• Ausgangstext:
^^^^^^^^^^^^^^^^

Wir erleben auch einen Flashmob: Mit einem Mal beginnen Menschen, die sich scheinbar zufällig vor Ort befanden, eine Kissenschlacht auszutragen (wo kommen auf einmal die ganzen Kissen her?). Alle haben Spaß, Federn fliegen durch die Luft und Sui* ist Feuer und Flamme, ist sie zu diesem Zeitpunkt ein Riesen-Fan solcher Aktionen; enthusiastisch erklärt sie mir das Prinzip dahinter.
Und noch etwas, das mir seltsam anmutet, begeistert Sui* ungemein: Am Domplatz steht ein lachendes Mädchen und verschenkt… Umarmungen. Sui ist kaum noch zu bremsen und holt sich sofort ihre Umarmung von der Unbekannten ab. Ich lächle. Ich wünsche mir in diesem Moment auch die Fähigkeit, für solche Dinge zu brennen, doch die Umarmung einer mir fremden macht mich nicht glücklich.
Der Kölner Dom ist an solch einem warmen Sommertag gut besucht, Menschen aus aller Welt legen die Köpfe in den Nacken, zücken ihre Kameras. Wir schlendern inmitten all der Menschen durch das Kirchenschiff und betrachten die kunstvollen, bunten Fenster. Sui und ich entzünden je eine Kerze.
Danach landen wir in einem Musikgeschäft. Ben* ist begeisterter Schlagzeuger und nach solch einem auf der Suche; er und Sui* erkunden begeistert das Angebot. Für mich sind all das Böhmische Dörfer, so traue ich mich kaum, all die stehenden und hängenden Blas-, Schlag,- Seiten- und was-weiß-ich-Instrumente zu berühren, aus Angst, sie können zerbrechen (oder aus Angst, ihnen komplett schiefe Töne zu entlocken und mich zum Gespött der Musikszene zu machen…). So beschließe ich, dass ich nicht in sein möchte und bin froh, wieder draußen zu sein.
Und draußen ergibt sich ein genussvolles Bild für des Pöbels schadenfrohe Augen: Ein falsch geparkter, schwarzer Porsche wird per Abschleppwagen aus der Fußgängerzone entfernt.
Viel Zeit verbringen wir auch in dem von uns neuentdeckten Lush; ein Ort, an dem es Seife in allen Farben, Düften und Formen gibt, ist für mich zum damaligen Zeitpunkt etwas völlig Neues (später sollen die Lush-Geschäfte hervorschießen wie Pilze aus dem Boden…) und so stürzen sich Sui* und ich hinein, um all die tollen Sorten, die kunstvoll in allen Farben im ganzen Ladeninneren drapiert sind, zu beschnuppern.

^^^^^^^^^^^^^^^^

• Gesammelte Daten:
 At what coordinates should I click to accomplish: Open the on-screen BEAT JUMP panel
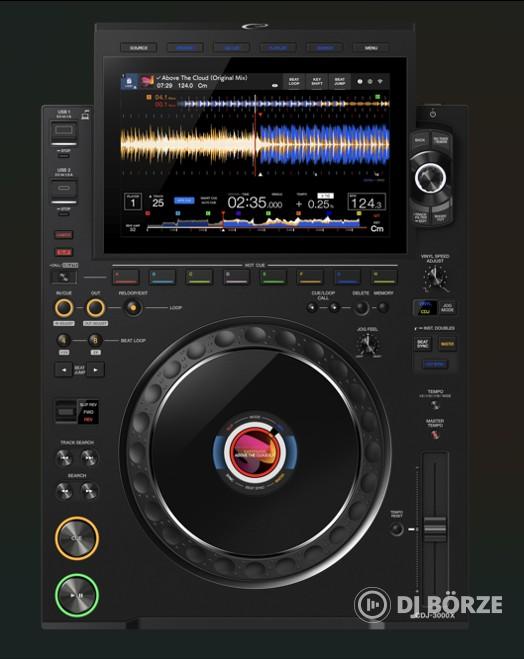coord(340,82)
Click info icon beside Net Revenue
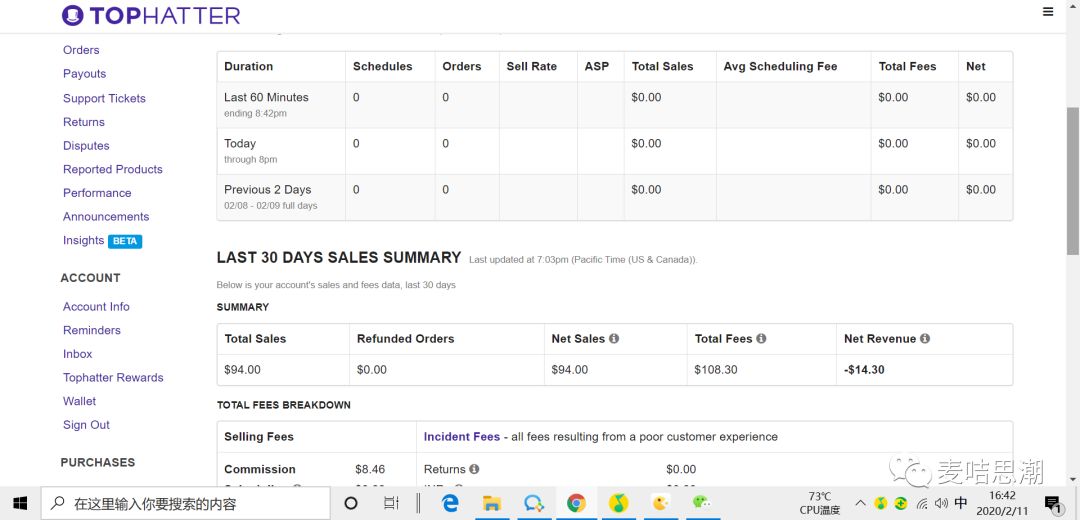This screenshot has width=1080, height=520. pyautogui.click(x=925, y=339)
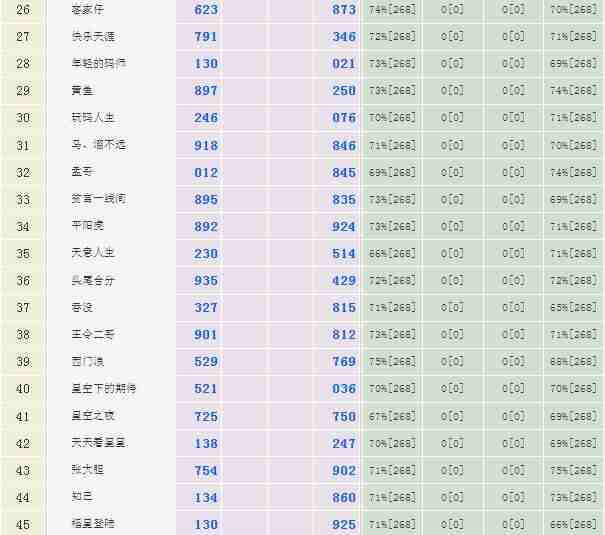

^^^^^^^^^^^^^^^^

• Aufgaben:
[a] Fasse den Ausgangstext in zwei Sätzen zusammen.
[b] Gib aus dem Ausgangstext den Abschnitt wörtlich aus, der mit den Worten „Wir erleben auch“ beginnt, und höre nach den Worten „mich nicht glücklich.“ auf.

• Lösungen:
[a] Bei einem Sommertag in Köln ist Sui begeistert von einem Flashmob mit Kissenschlacht und von einem Mädchen, das am Domplatz Umarmungen verschenkt. Danach besuchen sie den Kölner Dom, ein Musikgeschäft, in dem Ben nach einem Schlagzeug sucht, und den Seifenladen Lush, während draußen ein falsch geparkter Porsche abgeschleppt wird.

[b]
Wir erleben auch einen Flashmob: Mit einem Mal beginnen Menschen, die sich scheinbar zufällig vor Ort befanden, eine Kissenschlacht auszutragen (wo kommen auf einmal die ganzen Kissen her?). Alle haben Spaß, Federn fliegen durch die Luft und Sui* ist Feuer und Flamme, ist sie zu diesem Zeitpunkt ein Riesen-Fan solcher Aktionen; enthusiastisch erklärt sie mir das Prinzip dahinter.
Und noch etwas, das mir seltsam anmutet, begeistert Sui* ungemein: Am Domplatz steht ein lachendes Mädchen und verschenkt… Umarmungen. Sui ist kaum noch zu bremsen und holt sich sofort ihre Umarmung von der Unbekannten ab. Ich lächle. Ich wünsche mir in diesem Moment auch die Fähigkeit, für solche Dinge zu brennen, doch die Umarmung einer mir fremden macht mich nicht glücklich.